Georgia’s Republican Gov. Brian Kemp signed a law this week that will require jails to collaborate with federal immigration and conduct a check of the immigration status of inmates.

The legislation, HB1105, aims to strip funding from sheriff’s offices who refuse to work with federal immigration officials to check individuals in their custody who seem to be in the country illegally.

Kemp signed the bill at the Georgia Public Safety Training Center in Forsyth on Wednesday. According to him, the law is an effort to avoid a repetition of the killing of 22-year-old nursing student Laken Riley.

The bill “became one of our top priorities following the senseless death of Laken Riley at the hands of someone in this country illegally who had already been arrested even after crossing the border,” Kemp said.

“If you enter our country illegally and proceed to commit further crime in our communities, we will not allow your crimes to go unanswered,” he added.

Riley’s suspected killer, Jose Ibarra, unlawfully entered into the United States in 2022, according to immigration officials.
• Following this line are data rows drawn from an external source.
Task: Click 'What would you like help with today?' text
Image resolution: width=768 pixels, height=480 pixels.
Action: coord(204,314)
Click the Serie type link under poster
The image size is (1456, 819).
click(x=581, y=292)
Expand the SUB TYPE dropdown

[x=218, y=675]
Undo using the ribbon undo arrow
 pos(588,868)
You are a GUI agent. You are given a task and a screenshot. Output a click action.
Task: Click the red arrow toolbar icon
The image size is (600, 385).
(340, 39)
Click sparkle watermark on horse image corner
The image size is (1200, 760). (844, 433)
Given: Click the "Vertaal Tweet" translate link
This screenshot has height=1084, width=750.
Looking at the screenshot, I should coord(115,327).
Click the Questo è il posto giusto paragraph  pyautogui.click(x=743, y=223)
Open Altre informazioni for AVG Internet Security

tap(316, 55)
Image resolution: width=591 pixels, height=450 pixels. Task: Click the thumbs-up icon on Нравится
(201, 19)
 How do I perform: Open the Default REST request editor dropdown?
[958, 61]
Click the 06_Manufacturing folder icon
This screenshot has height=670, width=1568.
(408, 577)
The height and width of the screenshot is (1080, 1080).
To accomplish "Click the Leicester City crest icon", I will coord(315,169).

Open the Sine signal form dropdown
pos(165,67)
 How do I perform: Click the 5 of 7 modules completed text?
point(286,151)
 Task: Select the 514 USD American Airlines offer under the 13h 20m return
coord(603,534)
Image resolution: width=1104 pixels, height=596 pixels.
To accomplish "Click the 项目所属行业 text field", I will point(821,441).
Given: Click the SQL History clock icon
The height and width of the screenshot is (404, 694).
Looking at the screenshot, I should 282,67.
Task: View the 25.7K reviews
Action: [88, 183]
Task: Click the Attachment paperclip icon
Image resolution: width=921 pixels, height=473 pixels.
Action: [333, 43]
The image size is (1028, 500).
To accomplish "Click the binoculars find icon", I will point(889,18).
Before the signing of the bill into law, Democrats expressed opposition to it, claiming that people would be less cooperative with police and reluctant to report crime as the law would turn law enforcement officials into immigration police.

Critics also hold on to studies that suggest immigrants are less likely to commit crimes than native-born Americans.

Immigration advocates held a rally on Wednesday in protest against the immigration measure, claiming that it holds adverse implications for illegal immigrants in Georgia as they claim that something as little as joining a protest could get the immigrants deported.

In addition to HB1105, Kemp signed a separate bill that requires cash bail for an additional 30 crimes. The bill also prevents people and charitable bail funds from posting cash bonds for more than three people in one year unless they meet the requirements to become a bail company.

Most of the provisions of the law on illegal immigrants were to go into effect immediately while the bail law will go into effect on July 1.